Once it is stated in the notification that it shall come into effect, from the date of its publication in the official Gazette, the substitution of the word “household” for the word “person”, can also come into effect only from the date viz., 10.9.2009 and before the said order, the petitioner in the first writ petition had also obtained connection. Therefore, by an interpretation, it is not possible for the second respondent to give effect to both the notifications with retrospective effect. There is no claim that the petitioners were guilty of any other wrong which dis-entitles them to the connections that they obtained at those points of time.
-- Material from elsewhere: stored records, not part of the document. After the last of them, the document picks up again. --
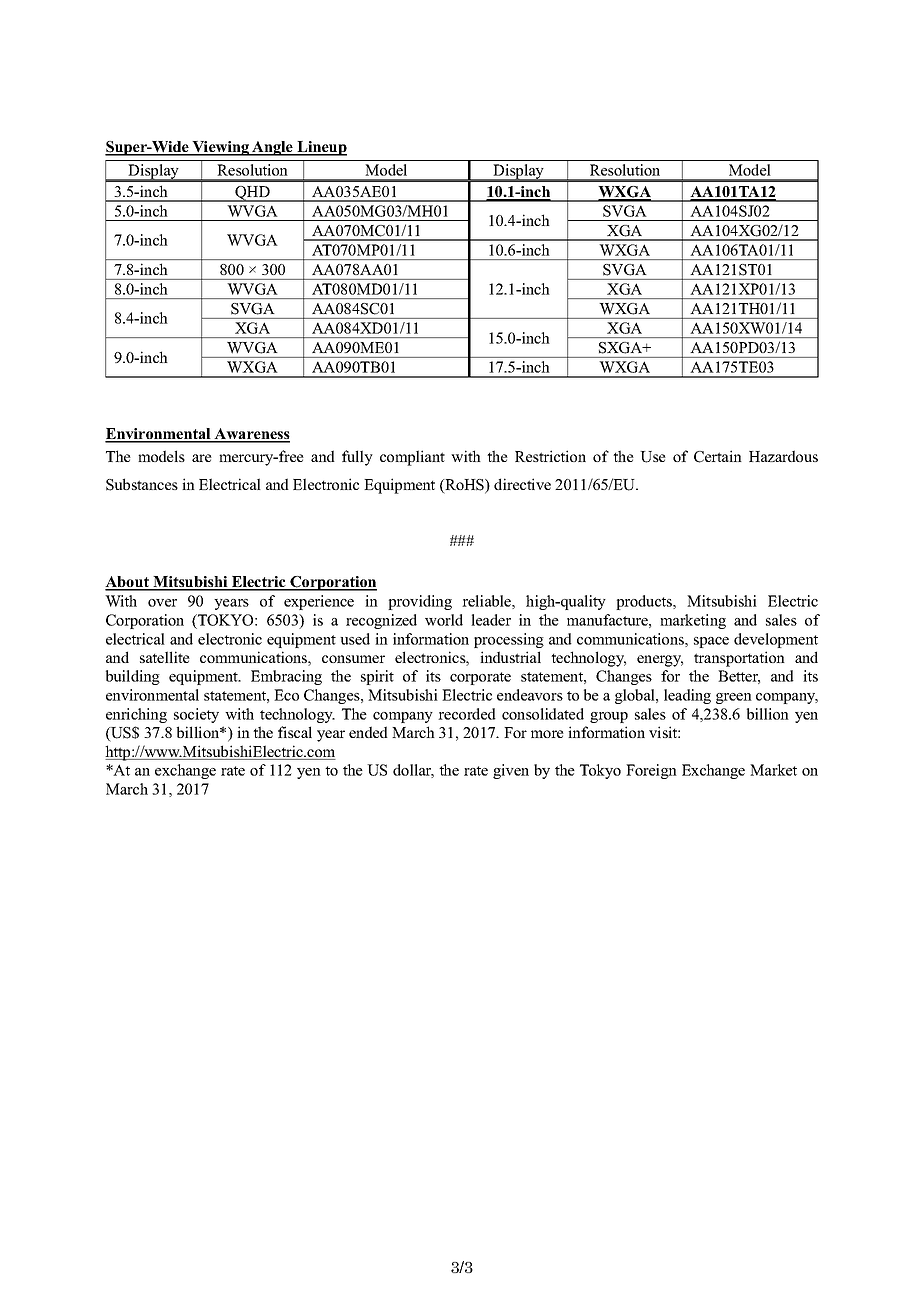 The width and height of the page is (924, 1308). What do you see at coordinates (718, 456) in the page?
I see `Certain` at bounding box center [718, 456].
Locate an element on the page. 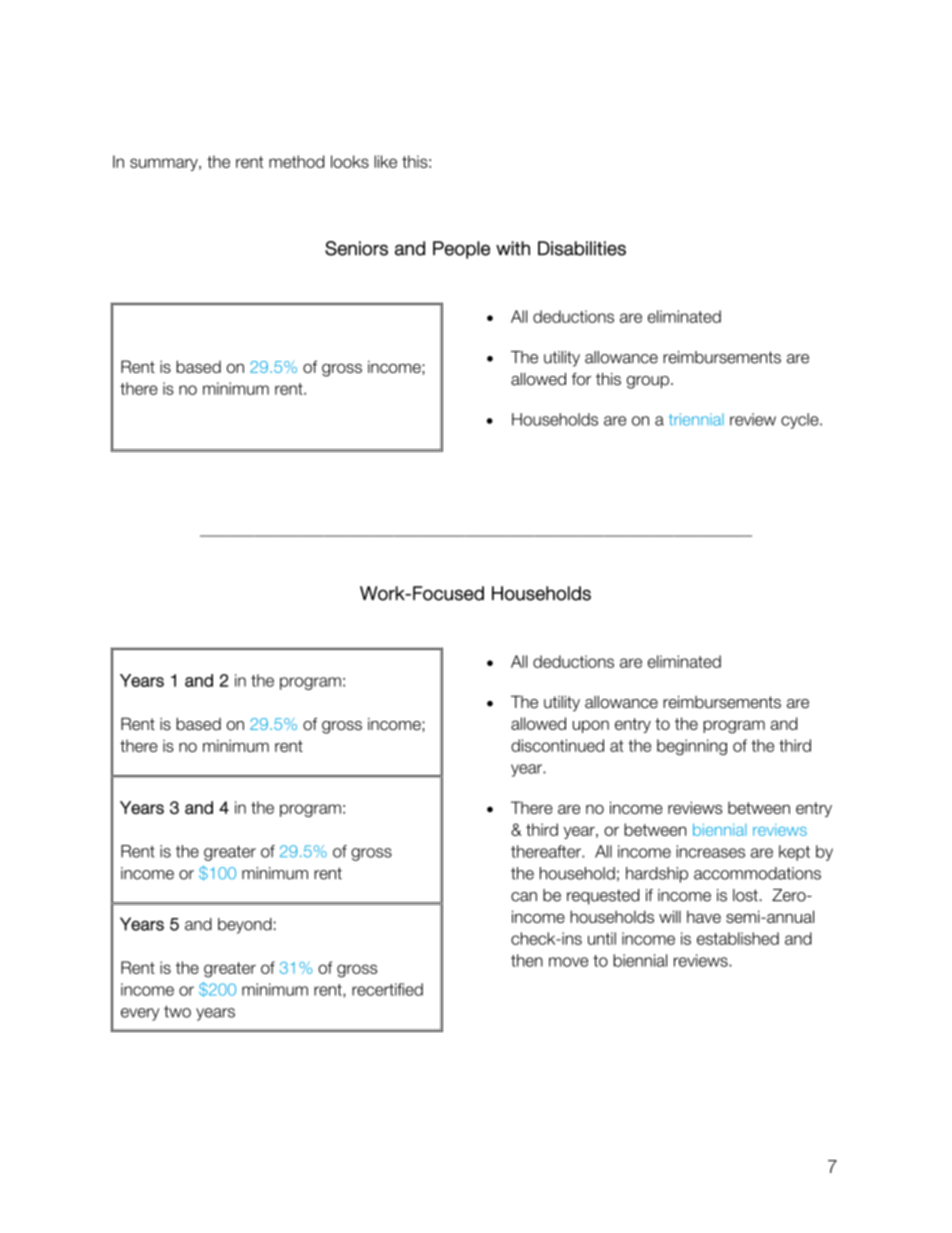 The image size is (952, 1233). Seniors is located at coordinates (356, 248).
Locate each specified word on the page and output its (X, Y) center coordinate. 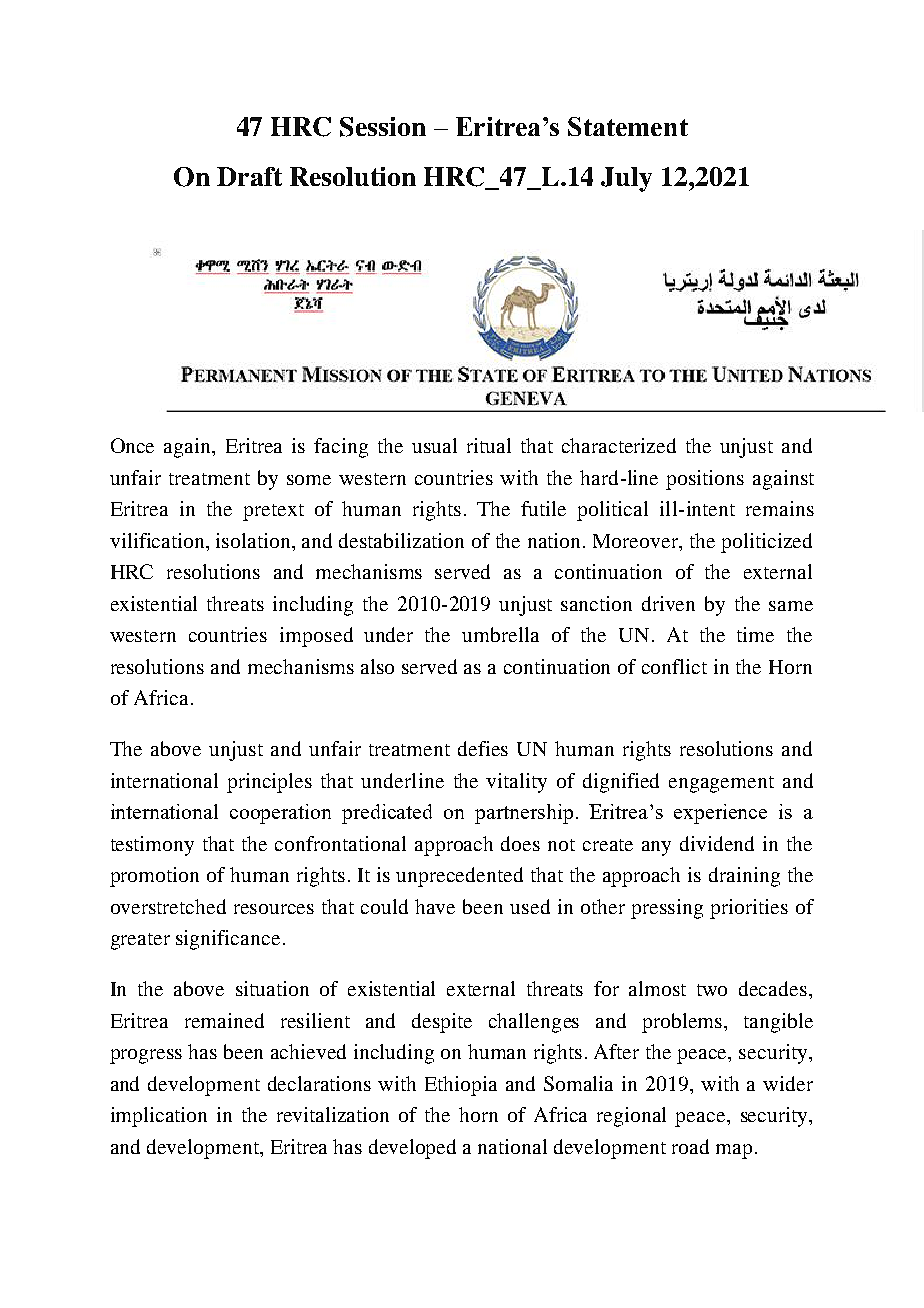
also (377, 666)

Therefore, it is not possible for the second respondent to apply the Orders retrospectively, when the very application of the provisions of the Order has been specifically made to take effect from the date of notification. 10. In such circumstances, the impugned orders are contrary even to the Orders on the basis of which they have been issued. Hence, they are liable to be set aside. Accordingly, the writ petitions are allowed and the impugned orders are set aside. No costs. Consequently, connected miscellaneous petitions are closed.